◆ **PROBLEMS AND TASKS**:
a) Answer these questions using the court opinion on Cantu's appeal. Mark each answer with the matching numeral.
(i) When were both final orders of protection from stalking filed, and until when would they be effective?
(ii) On what date, according to the text on the final orders, did the plaintiff file the written verified petition?
(iii) Which remaining charges does the court say it will examine next?
b) Return the passage of the court opinion on Cantu's appeal, word for word, starting at "The same considerations" and ending at "knowingly violated a protection from stalking order.".

On appeal, Cantu argues that there was insufficient evidence to show that he was served or provided notice of the protective orders. Thus, he argues, he could not be convicted of knowingly violating a protection from stalking order as required by K.S.A. 2020 Supp. 21-5924(a)(6) ; nor could he be convicted of felony stalking under K.S.A. 2020 Supp. 21-5427(a)(3) because it also requires that he be served the orders or that he received notice of the orders through some other means.

Based on the record before this court, Cantu's argument is persuasive. Both of the final orders of protection from stalking were filed in July 2020 and would be effective until July 2021. There is a stamp saying that the orders were received by the sheriff's office in July 2020, but nothing to show that the orders were served on Cantu. Nor was Cantu present at the hearing where the orders were given. Nothing in the record shows that Cantu knew that the final orders had been issued.

Perhaps realizing this, the State points to the text on the final orders that states that "Plaintiff filed a written verified petition on 22 June, 2020 requesting an Order of Protection.... Prior to [the final] hearing, Defendant was given reasonable notice of the date set for the hearing, together with a copy of the petition and any ex parte order of protection from stalking ... on 25 June, 2020." (Emphasis added.) The State argues because Cantu was given a copy of the petition and "any" ex parte order then he necessarily knew that a protection from stalking order was in place, and he then violated it. But there is no evidence that an ex parte order was ever put in place. The district court was not required to enter ex parte orders upon the filing of the petition. See K.S.A. 2020 Supp. 60-31a05(b) (court may enter ex parte temporary order on presentation of a verified petition).

With no evidence that an ex parte temporary order was entered, we cannot presume that Cantu was provided notice of any order of protection from stalking. Without evidence showing that Cantu was served or provided notice of a temporary order or the final order, he could not be convicted under K.S.A. 2020 Supp. 21-5427(a)(3) (requiring Cantu to be "served with, or otherwise provided notice of, any protective order" that prohibited his contact with the targeted person).

The same considerations apply to Cantu's conviction under K.S.A. 2020 Supp. 21-5924(a)(6) which required the State to prove that Cantu "knowingly" violated a protection from stalking order. Because Cantu was not present at the hearing when the final order was put in place and because there is no evidence that a temporary order was granted, a jury could not find that Cantu knowingly violated a protection from stalking order.

For these reasons, Cantu's stalking and violation of a protective order convictions must be reversed. We therefore do not need to reach Cantu's objection to the felony stalking instruction that was provided to the jury. Nor do we need to address his claim that an unrequested limiting instruction as it relates to the admission of prior bad acts to establish his propensity to violate protection orders requires reversal of those same convictions.

We are then left to examine Cantu's claims of error as they relate to the remaining charges of misdemeanor criminal damage to property based on damage to the window and felony criminal threat based on threats made to A.H.

◆ **PROVIDED MATERIAL**:
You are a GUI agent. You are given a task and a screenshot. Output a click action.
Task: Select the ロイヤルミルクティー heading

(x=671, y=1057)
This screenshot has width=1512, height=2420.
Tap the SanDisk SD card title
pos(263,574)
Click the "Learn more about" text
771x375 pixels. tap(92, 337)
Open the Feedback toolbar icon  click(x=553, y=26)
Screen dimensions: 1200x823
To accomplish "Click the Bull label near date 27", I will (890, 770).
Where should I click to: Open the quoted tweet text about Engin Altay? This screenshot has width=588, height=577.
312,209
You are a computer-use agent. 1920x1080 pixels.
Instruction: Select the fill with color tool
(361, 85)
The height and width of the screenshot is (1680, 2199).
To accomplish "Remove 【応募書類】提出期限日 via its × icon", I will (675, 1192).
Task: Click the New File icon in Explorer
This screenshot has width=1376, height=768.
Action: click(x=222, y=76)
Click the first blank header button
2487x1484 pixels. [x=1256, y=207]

◆ **OUTPUTS IN ORDER**:
a)
(i) They were filed in July 2020 and would be effective until July 2021.
(ii) 22 June, 2020.
(iii) Misdemeanor criminal damage to property based on damage to the window, and felony criminal threat based on threats made to A.H.

b)
The same considerations apply to Cantu's conviction under K.S.A. 2020 Supp. 21-5924(a)(6) which required the State to prove that Cantu "knowingly" violated a protection from stalking order. Because Cantu was not present at the hearing when the final order was put in place and because there is no evidence that a temporary order was granted, a jury could not find that Cantu knowingly violated a protection from stalking order.